The object of the article is the tradition of buffoonery in Russian culture. The subject of the research is the ambivalent image of dusk, the phenomenon of twilight in Russian poetry, which is associated with inverted reality, the antithetic world. The material for this article is represented by the creative heritage of S.A. Yesenin who is rightfully considered to be one of the best folklore poets of the early 20th century. The cultural-philosophical analysis is centred on a poem from the cycle “Moskva Kabatskaya” [Moscow of Taverns], namely “I will not deceive myself...”. This poem is internally structured according to the principle of interaction between two types of reality in art – the phenomenal and the noumenal, the rational and the spontaneous.
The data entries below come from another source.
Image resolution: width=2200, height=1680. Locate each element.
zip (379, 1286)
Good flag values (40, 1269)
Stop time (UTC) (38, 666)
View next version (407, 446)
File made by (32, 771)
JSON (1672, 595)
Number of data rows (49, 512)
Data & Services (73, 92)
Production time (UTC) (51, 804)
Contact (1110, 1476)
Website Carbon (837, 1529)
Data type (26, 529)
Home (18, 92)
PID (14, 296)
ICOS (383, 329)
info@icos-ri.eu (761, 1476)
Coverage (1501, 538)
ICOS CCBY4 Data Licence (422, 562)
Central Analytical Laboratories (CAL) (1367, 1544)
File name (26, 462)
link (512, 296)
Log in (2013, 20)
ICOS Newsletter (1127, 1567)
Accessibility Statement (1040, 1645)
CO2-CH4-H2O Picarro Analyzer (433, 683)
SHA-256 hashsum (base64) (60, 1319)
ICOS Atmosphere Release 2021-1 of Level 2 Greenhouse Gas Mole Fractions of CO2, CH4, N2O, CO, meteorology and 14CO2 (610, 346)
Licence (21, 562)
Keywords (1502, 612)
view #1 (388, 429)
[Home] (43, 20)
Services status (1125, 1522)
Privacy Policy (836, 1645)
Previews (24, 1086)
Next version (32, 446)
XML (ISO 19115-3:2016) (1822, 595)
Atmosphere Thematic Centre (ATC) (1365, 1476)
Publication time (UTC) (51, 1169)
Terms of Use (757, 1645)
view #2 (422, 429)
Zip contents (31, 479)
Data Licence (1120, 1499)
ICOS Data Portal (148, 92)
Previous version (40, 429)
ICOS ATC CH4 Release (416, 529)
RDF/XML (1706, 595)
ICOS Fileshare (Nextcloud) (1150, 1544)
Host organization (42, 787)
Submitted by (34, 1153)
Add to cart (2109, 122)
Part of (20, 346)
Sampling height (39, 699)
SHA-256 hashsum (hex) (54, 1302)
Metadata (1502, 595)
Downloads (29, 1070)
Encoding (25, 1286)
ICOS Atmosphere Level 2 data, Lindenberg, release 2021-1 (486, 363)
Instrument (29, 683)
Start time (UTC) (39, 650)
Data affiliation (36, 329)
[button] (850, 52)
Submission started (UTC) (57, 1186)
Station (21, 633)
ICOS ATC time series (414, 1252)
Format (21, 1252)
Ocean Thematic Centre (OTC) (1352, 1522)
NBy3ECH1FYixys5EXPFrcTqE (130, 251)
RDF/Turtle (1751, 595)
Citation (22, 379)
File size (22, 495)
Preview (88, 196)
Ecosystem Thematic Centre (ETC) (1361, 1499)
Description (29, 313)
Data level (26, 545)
Much attention is paid to the problem of transformation of the buffoonery tradition in the poet’s works, the latter being associated with the image of murky heart, nocturnal light denoting the inverted reality, the ritual chaos. The paper explores the phenomena of gloom, of vespertinal and unfading light which are linked with the antithetic world, i.e. with inverted reality and the thanatological text of culture. The research methodology involves the holistic ontological-hermeneutic analysis of S.A. Yesenin’s poetic texts. The research results may be of interest for philologists tending to include literature in the space of a great dialogue of cultures and may also be used in courses on cultural studies and Russian philosophy.